New Zealand retail moving in the right direction
While NZ retail spending maybe constrained, what is driving the rental growth story?
The Reserve Bank of New Zealand had a clear message for the country’s consumers: reduce consumption to help ease inflation. This directive unfolded throughout 2023. The impacts of elevated living costs and higher interest rates that caused mortgage rates to climb quickly, taking a large percentage of homeowners’ income, are still being felt.
The total volume of retail sales decreased by 1.9% in the December 2023(1) quarter, making it the seventh consecutive quarter where sales fell, after adjusting for price and seasonal effects. Given this environment, it was pleasing to see that rental growth and vacancies remained low over several of retails asset classes.
Auckland CBD
Average net prime CBD rents increased by 4.1%, reaching $2,525 per sqm during the last quarter of 2023. This growth was driven by upper end of the rental market, where rents increased by $200 per sqm to reach $3,850 per sqm.

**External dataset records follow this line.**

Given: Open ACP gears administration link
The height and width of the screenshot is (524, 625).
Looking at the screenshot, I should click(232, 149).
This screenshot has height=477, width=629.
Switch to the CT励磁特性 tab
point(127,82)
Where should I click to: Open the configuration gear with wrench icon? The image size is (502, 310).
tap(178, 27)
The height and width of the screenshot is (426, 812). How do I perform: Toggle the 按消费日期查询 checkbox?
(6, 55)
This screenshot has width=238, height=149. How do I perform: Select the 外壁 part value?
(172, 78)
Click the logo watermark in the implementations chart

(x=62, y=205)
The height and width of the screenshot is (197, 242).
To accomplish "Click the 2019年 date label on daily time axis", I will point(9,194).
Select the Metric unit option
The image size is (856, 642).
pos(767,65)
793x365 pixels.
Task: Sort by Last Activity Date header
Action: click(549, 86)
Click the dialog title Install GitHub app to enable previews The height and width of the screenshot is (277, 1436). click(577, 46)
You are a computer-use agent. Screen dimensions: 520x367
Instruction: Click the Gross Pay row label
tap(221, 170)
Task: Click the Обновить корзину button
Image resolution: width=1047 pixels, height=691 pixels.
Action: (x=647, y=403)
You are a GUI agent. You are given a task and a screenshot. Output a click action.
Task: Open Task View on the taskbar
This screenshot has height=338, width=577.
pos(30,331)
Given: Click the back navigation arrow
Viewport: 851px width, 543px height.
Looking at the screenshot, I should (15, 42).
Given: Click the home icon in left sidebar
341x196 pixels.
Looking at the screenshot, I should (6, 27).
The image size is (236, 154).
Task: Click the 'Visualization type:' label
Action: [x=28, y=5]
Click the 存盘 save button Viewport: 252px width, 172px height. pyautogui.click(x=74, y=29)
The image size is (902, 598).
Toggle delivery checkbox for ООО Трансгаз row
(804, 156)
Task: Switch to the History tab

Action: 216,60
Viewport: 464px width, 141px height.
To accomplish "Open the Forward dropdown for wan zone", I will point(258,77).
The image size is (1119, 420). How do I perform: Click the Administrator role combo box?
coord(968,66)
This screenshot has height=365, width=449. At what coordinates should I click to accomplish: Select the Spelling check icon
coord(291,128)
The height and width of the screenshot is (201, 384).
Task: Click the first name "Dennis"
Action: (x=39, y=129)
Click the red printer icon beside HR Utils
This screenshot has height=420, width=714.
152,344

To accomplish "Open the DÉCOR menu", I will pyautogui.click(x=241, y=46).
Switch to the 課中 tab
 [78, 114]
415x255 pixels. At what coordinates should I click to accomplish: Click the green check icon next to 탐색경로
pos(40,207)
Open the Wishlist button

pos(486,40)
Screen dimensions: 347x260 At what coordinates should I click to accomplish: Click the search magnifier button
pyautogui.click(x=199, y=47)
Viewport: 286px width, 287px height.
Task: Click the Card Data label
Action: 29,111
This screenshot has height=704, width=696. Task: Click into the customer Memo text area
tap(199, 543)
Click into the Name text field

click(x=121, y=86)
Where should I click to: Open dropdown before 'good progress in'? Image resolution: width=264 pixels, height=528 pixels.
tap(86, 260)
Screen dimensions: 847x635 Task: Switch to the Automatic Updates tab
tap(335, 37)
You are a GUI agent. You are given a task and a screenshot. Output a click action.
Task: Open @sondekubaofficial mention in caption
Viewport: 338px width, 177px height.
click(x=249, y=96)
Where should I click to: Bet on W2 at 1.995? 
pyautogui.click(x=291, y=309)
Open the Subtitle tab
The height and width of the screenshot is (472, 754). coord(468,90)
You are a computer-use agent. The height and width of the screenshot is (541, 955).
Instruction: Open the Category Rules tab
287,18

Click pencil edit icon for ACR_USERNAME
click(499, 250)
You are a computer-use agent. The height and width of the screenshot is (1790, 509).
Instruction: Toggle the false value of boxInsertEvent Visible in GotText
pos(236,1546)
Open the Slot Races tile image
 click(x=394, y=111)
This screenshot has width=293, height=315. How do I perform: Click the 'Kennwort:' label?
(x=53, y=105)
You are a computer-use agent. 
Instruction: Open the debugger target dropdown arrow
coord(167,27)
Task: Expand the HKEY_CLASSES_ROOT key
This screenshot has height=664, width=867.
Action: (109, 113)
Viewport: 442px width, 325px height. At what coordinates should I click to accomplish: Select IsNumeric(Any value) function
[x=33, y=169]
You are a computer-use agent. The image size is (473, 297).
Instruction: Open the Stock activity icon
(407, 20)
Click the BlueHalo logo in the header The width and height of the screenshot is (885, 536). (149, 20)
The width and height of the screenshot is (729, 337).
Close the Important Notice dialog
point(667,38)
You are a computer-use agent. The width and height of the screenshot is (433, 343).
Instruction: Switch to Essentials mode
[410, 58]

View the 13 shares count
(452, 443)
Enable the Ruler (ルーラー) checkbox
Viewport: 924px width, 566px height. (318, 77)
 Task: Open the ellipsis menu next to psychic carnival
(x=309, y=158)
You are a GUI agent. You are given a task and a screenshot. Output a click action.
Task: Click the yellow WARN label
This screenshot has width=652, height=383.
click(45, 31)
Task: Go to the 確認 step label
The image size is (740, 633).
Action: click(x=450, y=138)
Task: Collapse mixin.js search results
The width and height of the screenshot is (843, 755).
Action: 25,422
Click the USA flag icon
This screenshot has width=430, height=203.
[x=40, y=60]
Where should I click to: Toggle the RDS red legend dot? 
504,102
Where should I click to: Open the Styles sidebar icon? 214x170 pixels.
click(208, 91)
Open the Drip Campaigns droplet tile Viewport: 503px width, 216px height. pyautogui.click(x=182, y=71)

We are still seeing high demand for prime luxury retail locations in the CDB, attracting rents well above the average, at or over $5,500 per sqm.
The demand has seen vacancies for Auckland CBD stabilise at the end of the year at 7.3%, even with plenty of leasing activity and re-shuffling of tenants in the city.
Christchurch CBD
Until the second quarter of 2023, prime retail rental growth had remained flat since September 2020. However, last year’s big correction of prime retail rental growth led to a 17.4% increase for the calendar year. This growth was driven by the upper end of rental offerings and the garden cities low vacancy of 2.8%. The resurgence of the Garden City’s CBD has benefited from newer, high-quality retail spaces, and the return of international tourists, especially from cruise ships, which had been absent since 2011.
Figure 1: Prime CBD average retail rents
Source: JLL Research
Bulk retail
After strong rental growth of 13.8% in 2022 for bulk retail again showed growth in 2023 of 7.8%. The demand for these spaces remains strong, especially when they are in close proximity to the larger shopping centres, which serve as attractive destinations for consumers who want the full shopping experience. An example of this is the current development of the country’s first IKEA store adjacent to the Sylvia Park shopping mall in Auckland.
Capital markets
At year-end 2023, retail property sales greater than NZD$5 million amounted to NZD$603 million, down by 30% compared to 2022 and 67% from 2021. Consequently, this decline saw the number of transactions drop to 34 in 2023, which is 13% lower compared to total transactions in 2022.
Figure 2: NZ retails transactions >$5.0M
Source: JLL Research
Offshore capital has shown a growing interest in understanding the broader New Zealand narrative and its retail market. This trend provides a firm foundation for the retail asset class as we venture into 2024. Considering our position at this time last year, there is now a cautious sense of optimism for the sector.